简体   繁体   English

字符串操作算法查找大于原始字符串的字符串

[英]String manipulation algorithm to find string greater than original string

I have few words(strings) like 'hefg','dhck','dkhc','lmno' which is to be converted to new words by swapping some or all the characters such that the new word is greater than the original word lexicographically also the new word is the least of all the words greater than the original word. 我有很少的单词(字符串),如'hefg','dhck','dkhc','lmno' ,它将通过交换部分或全部字符转换为新单词,使新单词大于原始单词的字典顺序新词也是比原词更重要的词。 for eg 'dhck' should output 'dhkc' and not 'kdhc' , 'dchk' or any other. 例如'dhck'应该输出'dhkc'而不是'kdhc''dchk'或任何其他。

i have these inputs 我有这些输入

hefg
dhck
dkhc
fedcbabcd

which should output 哪个应该输出

hegf
dhkc
hcdk
fedcbabdc

I have tried with this code in python it worked for all except 'dkhc' and 'fedcbabcd' . 我在python中试过这个代码,除了'dkhc''fedcbabcd'之外,它适用于所有人。 I have figured out that the first character in case of 'fedcbabcd' is the max so, it is not getting swapped.and Im getting "ValueError: min() arg is an empty sequence" 我已经发现在'fedcbabcd'情况'fedcbabcd'一个字符是最大的,所以它没有被交换。我得到"ValueError: min() arg is an empty sequence"
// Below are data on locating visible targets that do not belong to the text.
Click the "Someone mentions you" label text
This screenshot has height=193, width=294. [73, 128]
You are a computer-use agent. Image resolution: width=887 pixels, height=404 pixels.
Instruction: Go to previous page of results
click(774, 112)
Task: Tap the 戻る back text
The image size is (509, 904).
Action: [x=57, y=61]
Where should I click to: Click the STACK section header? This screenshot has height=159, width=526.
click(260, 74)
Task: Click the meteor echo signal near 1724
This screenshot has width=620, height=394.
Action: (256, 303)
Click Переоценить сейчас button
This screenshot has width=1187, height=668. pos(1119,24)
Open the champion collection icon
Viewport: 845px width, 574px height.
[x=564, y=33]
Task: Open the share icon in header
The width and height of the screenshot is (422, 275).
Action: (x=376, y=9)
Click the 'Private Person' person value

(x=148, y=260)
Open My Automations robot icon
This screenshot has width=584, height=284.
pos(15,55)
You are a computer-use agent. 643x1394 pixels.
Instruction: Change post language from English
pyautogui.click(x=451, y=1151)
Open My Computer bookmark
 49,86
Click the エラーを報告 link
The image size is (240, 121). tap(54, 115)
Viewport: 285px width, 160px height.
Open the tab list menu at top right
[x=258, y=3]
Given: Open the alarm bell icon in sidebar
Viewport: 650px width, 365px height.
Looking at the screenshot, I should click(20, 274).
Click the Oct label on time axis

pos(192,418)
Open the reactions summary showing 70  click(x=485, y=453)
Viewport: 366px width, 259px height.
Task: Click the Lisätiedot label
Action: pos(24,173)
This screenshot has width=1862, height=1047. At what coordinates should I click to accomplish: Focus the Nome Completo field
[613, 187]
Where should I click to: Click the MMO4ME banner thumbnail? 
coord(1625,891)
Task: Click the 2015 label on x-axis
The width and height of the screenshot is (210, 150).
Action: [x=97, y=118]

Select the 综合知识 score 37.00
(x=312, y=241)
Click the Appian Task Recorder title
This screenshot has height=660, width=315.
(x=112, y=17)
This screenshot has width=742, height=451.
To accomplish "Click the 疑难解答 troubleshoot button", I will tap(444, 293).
How can I modify the algorithm To fix the cases? 如何修改算法修复案例?

list1=['d','k','h','c']
list2=[]
maxVal=list1.index(max(list1))
for i in range(maxVal):
    temp=list1[maxVal]
    list1[maxVal]=list1[i-1]
    list1[i-1]=temp
    list2.append(''.join(list1))
print(min(list2))

You can try something like this: 你可以尝试这样的事情:

  • iterate the characters in the string in reverse order 以相反的顺序迭代字符串中的字符
  • keep track of the characters you've already seen, and where you saw them 跟踪你已经看过的角色,以及你看到它们的位置
  • if you've seen a character larger than the curent character, swap it with the smallest larger character 如果你看到的字符比字符大,那就把它换成最小的字符
  • sort all the characters after the that position to get the minimum string 对该位置后的所有字符进行排序以获得最小字符串

Example code: 示例代码:

def next_word(word):
    word = list(word)
    seen = {}
    for i in range(len(word)-1, -1, -1):
        if any(x > word[i] for x in seen):
            x = min(x for x in seen if x > word[i])
            word[i], word[seen[x]] = word[seen[x]], word[i]
            return ''.join(word[:i+1] + sorted(word[i+1:]))
        if word[i] not in seen:
            seen[word[i]] = i

for word in ["hefg", "dhck", "dkhc", "fedcbabcd"]:
    print(word, next_word(word))

Result: 结果:

hefg hegf
dhck dhkc
dkhc hcdk
fedcbabcd fedcbabdc

The max character and its position doesn't influence the algorithm in the general case. 在一般情况下,最大字符及其位置不会影响算法。 For example, for 'fedcbabcd' , you could prepend an a or a z at the beginning of the string and it wouldn't change the fact that you need to swap the final two letters. 例如,对于'fedcbabcd' ,你可以在字符串的开头添加a或一个z ,它不会改变你需要交换最后两个字母的事实。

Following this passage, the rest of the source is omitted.